Outra questão no parecer é significativa para a advogada: a do acompanhante especializado. O profissional de apoio que consta no parecer é diferente do acompanhante especializado. São profissionais diferentes. O acompanhante especializado é direito do aluno autista, fica dentro da sala, garantindo sua permanência e participação, previsto na Lei n° 12.764/2012. O profissional de apoio exerce atividades de alimentação, higiene e locomoção, não fica dentro da sala, o que não atende às necessidades específicas dos alunos autistas, está previsto na Lei n° 13.146/2015.” 

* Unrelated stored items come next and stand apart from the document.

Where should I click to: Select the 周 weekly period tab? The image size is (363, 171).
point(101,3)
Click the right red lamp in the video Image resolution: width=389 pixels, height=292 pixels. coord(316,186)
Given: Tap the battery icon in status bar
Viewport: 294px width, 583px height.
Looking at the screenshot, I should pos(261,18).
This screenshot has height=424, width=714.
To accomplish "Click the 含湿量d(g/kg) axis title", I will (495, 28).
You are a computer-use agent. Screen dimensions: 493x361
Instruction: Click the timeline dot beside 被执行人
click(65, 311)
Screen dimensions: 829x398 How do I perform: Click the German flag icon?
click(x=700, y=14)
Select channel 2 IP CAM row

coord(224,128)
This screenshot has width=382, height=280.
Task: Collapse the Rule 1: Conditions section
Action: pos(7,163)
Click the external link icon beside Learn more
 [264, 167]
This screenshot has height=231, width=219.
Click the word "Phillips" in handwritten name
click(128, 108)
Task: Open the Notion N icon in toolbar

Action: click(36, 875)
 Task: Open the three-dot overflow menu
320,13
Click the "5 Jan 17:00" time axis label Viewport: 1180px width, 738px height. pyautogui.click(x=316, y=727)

Única conselheira que votou contra o parecer, Mariana Lúcia Agnese Costa Rosa é fundadora de uma organização sem fins lucrativos que trabalha pelo anticapacitismo, o Instituto Cáue. Na declaração de voto contrário, ela criticou as consultas públicas realizadas em 2024, “nas quais não se observou a paridade de argumentos e de posições” e ausência de declaração de conflito de interesses de um dos autores do relatório técnico, haja vista que, em sua proposição de texto, indicava a adoção de protocolos de intervenção na escola idênticos àqueles implementados em sua rede de clínicas." 

Mariana também destacou que o parecer “organizou sua argumentação a partir do Manual Diagnóstico e Estatístico de Transtornos Mentais (DSM V), o que ficou explicitado ao localizar no autismo em si aquilo que deve ser objeto de intervenção, reduzindo a responsabilização do ambiente e das relações, e indicando a sobreposição da saúde à educação, com impactos na autonomia de professores e escolas."